A conferência de imprensa no Palácio de Belém, em Lisboa, aconteceu minutos depois de terminar outra em que o ministro da Administração Interna anunciara a deliberação do Conselho de Ministros de atribuir uma indemnização à viúva e aos dois filhos menores de Ihor Homenyuk, sem esperar pela conclusão do processo judicial em que três inspetores do SEF estão acusados e vão ser julgados por homicídio qualificado.
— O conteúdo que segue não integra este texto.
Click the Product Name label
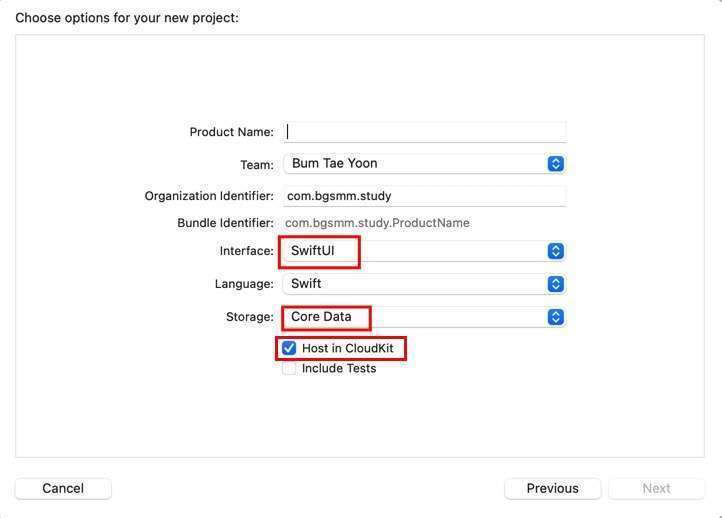Viewport: 722px width, 518px height. click(x=231, y=132)
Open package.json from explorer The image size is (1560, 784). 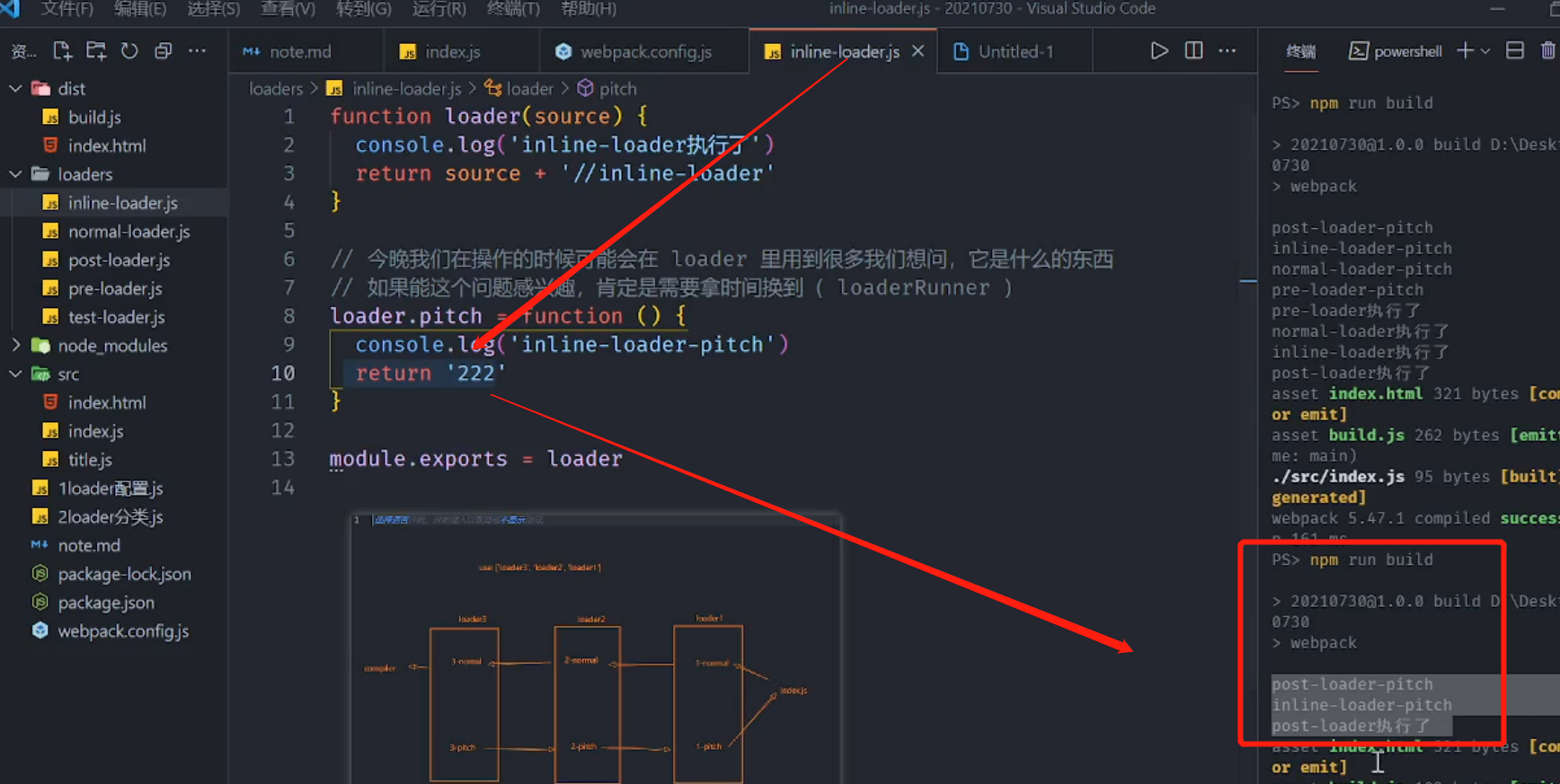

A indemnização, cujo valor ainda vai ser calculado pela Provedoria de Justiça, foi aprovada pelo Governo um dia depois de o gabinete de Eduardo Cabrita ter emitido uma nota à comunicação social onde informou que Cristina Gatões tinha pedido a sua demissão e anunciou os traços gerais de um suposto "processo de reestruturação" do SEF, mas não teve uma palavra para o caso de Ihor Homenyuk.

Já esta quinta-feira de manhã, o ministro corrigiu o tiro e, a pretexto de hoje se assinalar o Dia Internacional dos Direitos Humanos, emitiu uma nova nota para falar dos "trágicos acontecimentos ocorridos no Espaço Equiparado a Centro de Instalação Temporária do Aeroporto de Lisboa (EECIT)", entre 10 e 12 de março deste ano.

"Bem-vindos à defesa dos direitos humanos!"

Tanto naquela nota como na conferência de imprensa que se seguiu à reunião de Conselho de Ministros, Eduardo Cabrita defendeu que tomou "várias decisões" nos nove meses que se seguiram ao homicídio de Ihor Homenyuk, atribuindo a si próprio a responsabilidade pela abertura de um inquérito na Inspeção-Geral da Administração Interna, pela abertura de dois processos disciplinares ao diretor e ao subdiretor de Fronteiras de Lisboa (com cessação de funções) e aos restantes envolvidos no caso do ucraniano, bem como pelo enceramento do EECIT para preparar a sua reestruturação.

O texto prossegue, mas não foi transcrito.